Collected data entries:
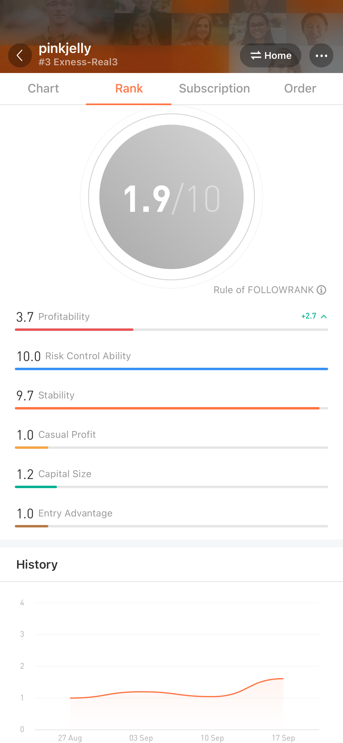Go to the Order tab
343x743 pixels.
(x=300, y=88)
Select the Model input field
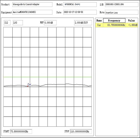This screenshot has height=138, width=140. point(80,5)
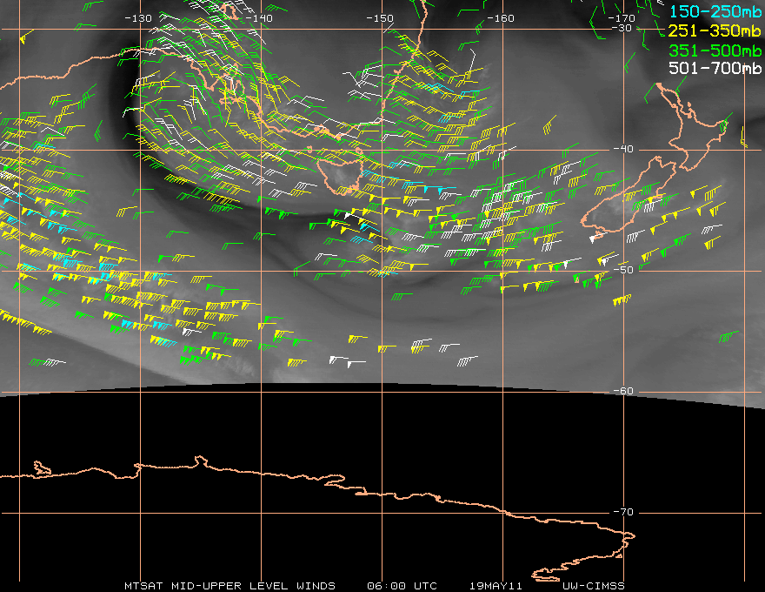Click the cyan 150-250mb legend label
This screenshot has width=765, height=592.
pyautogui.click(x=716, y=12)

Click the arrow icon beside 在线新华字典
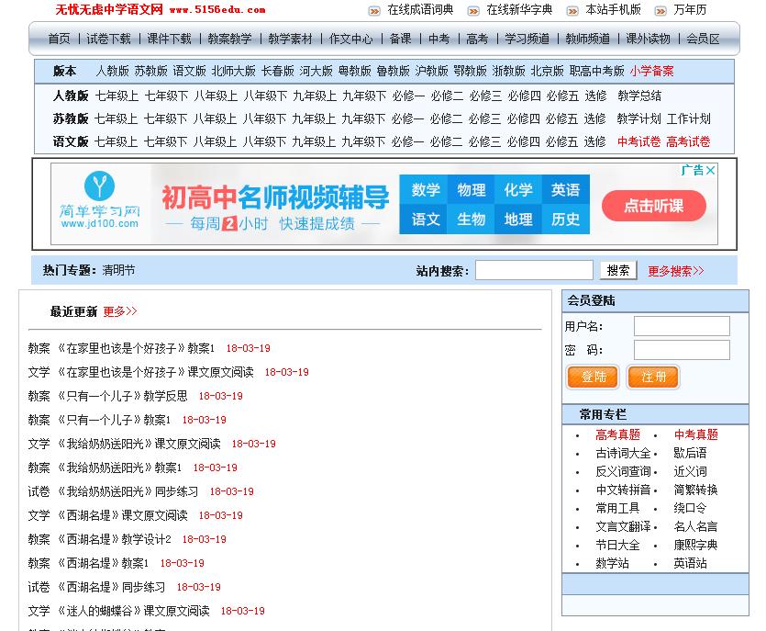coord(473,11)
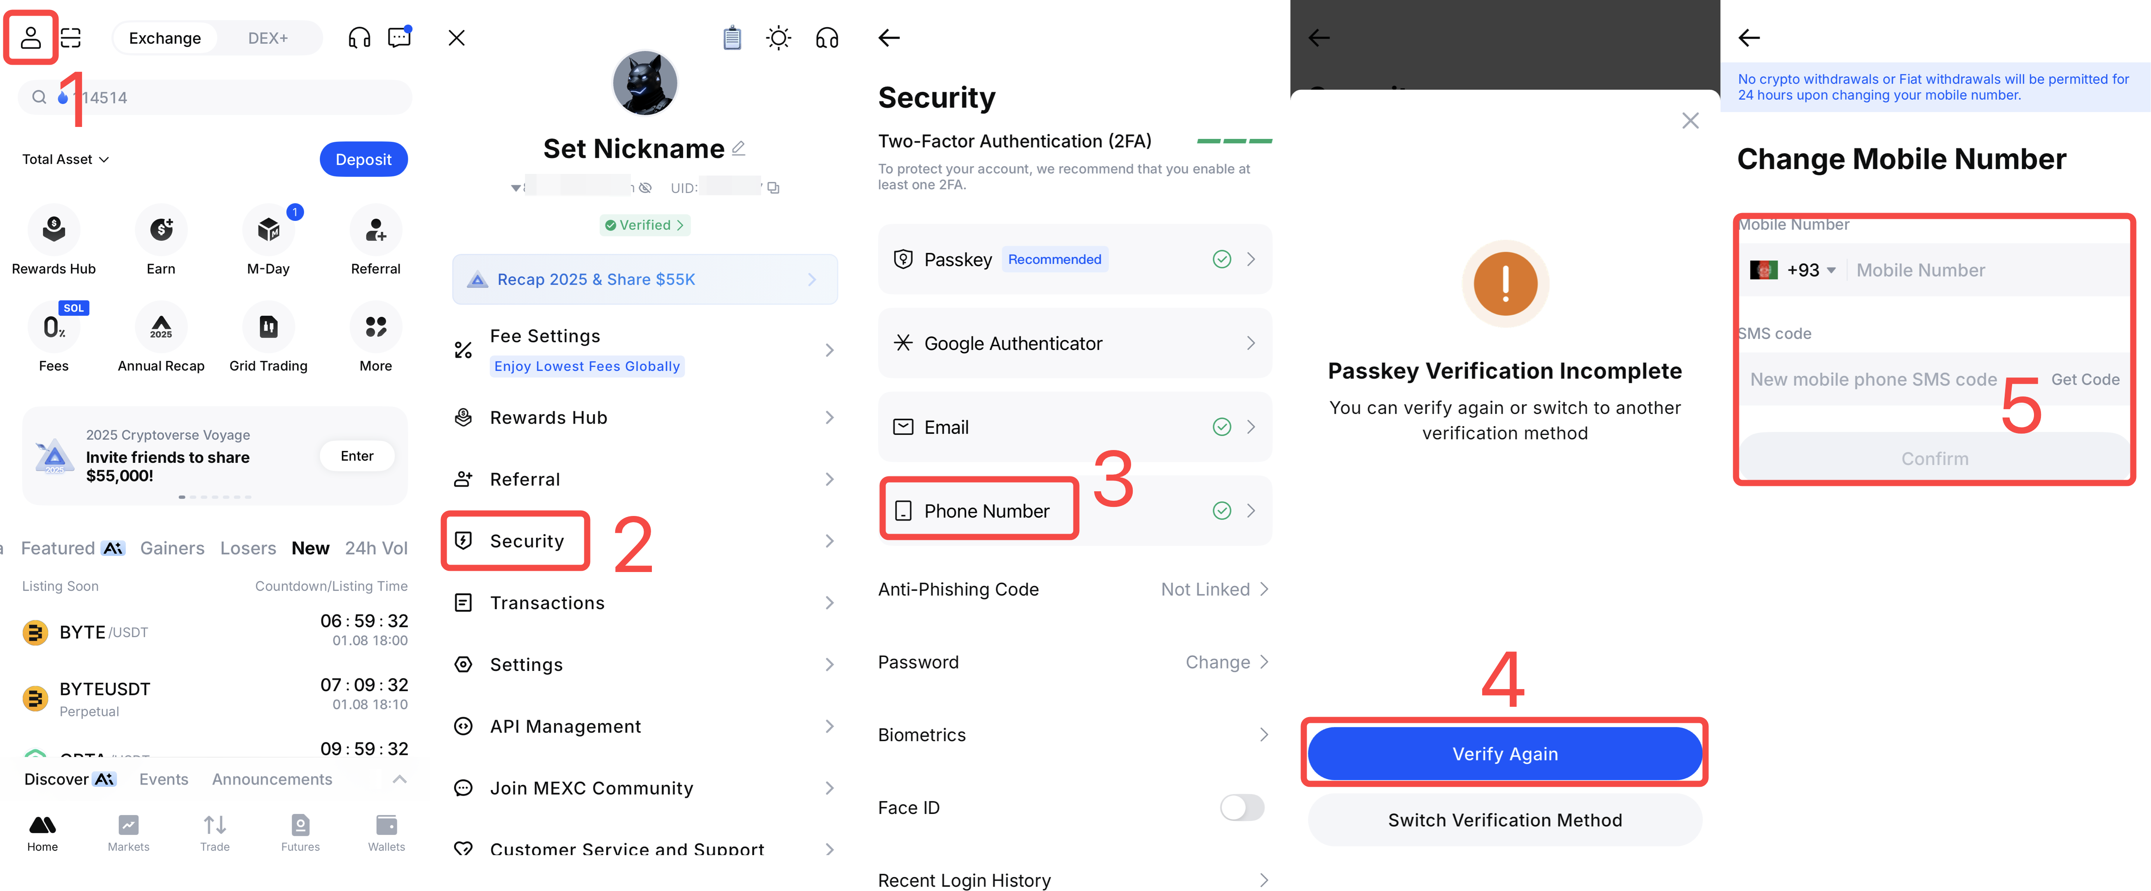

◆ **What to produce**
Once the line containing "Select the Model input field" is found, transcribe it and every line after it to the end of the records, exactly and with no pictures.

◆ **The completed task**
Select the Model input field
This screenshot has height=138, width=140. point(80,5)
Click the cyan 150-250mb legend label
This screenshot has width=765, height=592.
pyautogui.click(x=716, y=12)

Click the arrow icon beside 在线新华字典
coord(473,11)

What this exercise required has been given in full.